How taking a week off allowed one CallRail engineer to build a Slackbot that streamlines internal workflows

Nestled between the rolling hills of northern Georgia, just north of Lake Lanier, lies Montara Farm. For almost a week in late February, this picturesque haven was home to an unlikely group: 10 members of CallRail’s product and development team. CTO Elliott Wood and principal software engineer Justin Kronz spearheaded CallRail’s first Investment Week –– company-sponsored time carved out for a self-selected group of software engineers, product owners, UX designers and content writers to work on passion projects.

“It definitely encourages us to work with people on the development team who we don’t always work with. It also shows that the company cares about your ideas, even if they’re not related to your daily tasks, and encourages us to try new things and explore new areas of product development that we may not have otherwise,” says Justin Moulton, a software engineer who participated in the Investment Week pilot.

Justin spent his time at Montara Farm developing a Slackbot named Reptar. As the inter-office communication method of choice at CallRail, Slack is a space prime for developer interference. From a bot that allows you to place requests for snacks or swag to a plethora of slash command bots that deliver everything from an index of case studies to reminders for 3 p.m. Cafecitos to random facts about cats, Slack is just as much a space to keep company culture thriving as it is a productivity tool.

After creating a slash command bot that delivers quotes from NHL players and commentators on demand, Justin wanted to branch out and develop a more advanced Slackbot that addressed a problem CallRail employees often face: determining which of the designated meeting, or “huddle,” rooms around the office were available to book at their desired time.

“We have so many different rooms on different floors, and for the most part, you have to go into Google Calendar and create an event to see if a room is available. Sometimes you see people wandering around with their laptops looking for a room. Since Slack is part of our daily life, I wanted to build something that let us see this directly in Slack,” Justin explains.

At CallRail, each huddle room is branded with a Slack emoji and has a specific email address associated with it that keeps track of calendar events. With Reptar, employees can simply type into Slack “Is [fire emoji] available?” The bot then prompts you to authenticate and uses Google’s API to pull the email address for that huddle room to let you know what calendar events it has booked for that day at specific times.

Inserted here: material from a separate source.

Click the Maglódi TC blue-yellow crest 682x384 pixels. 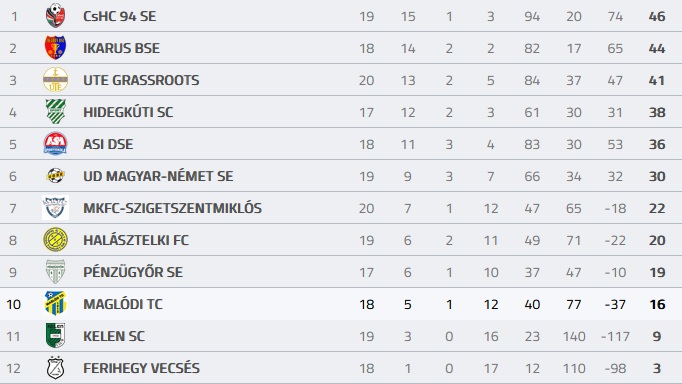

a look at a callrail-built slackbot

Additional functionalities include the ability pull the top five events booked in a specific huddle room for the day, or to list all the huddle rooms and see how many people they hold and if they include a whiteboard or TV.a look at a callrail-built slackbot for meeting rooms

“I got to put a lot of my personality into the bot. I added the functionality for it to compliment you, say hello ten different ways, and pull quotes from The Office’s Michael Scott. There’s still a lot of room to improve. I want to make a functionality so you can book rooms and invite people directly through Slack without having to ever open Google calendar.”

callrail's slackbot gives compliments

Justin has booked CallRail’s first Investment Week as a success.

“It gave me the freedom of time with no distraction. We could disassociate ourselves from the everyday. That allowed us to reset and gave us time to focus on one thing and knock something out that we otherwise wouldn’t have time to work on.”

Justin is a member of the Cost-Speed-Uptime team in CallRail’s engineering department and is currently working on our soon-to-be-launched Local Swap feature.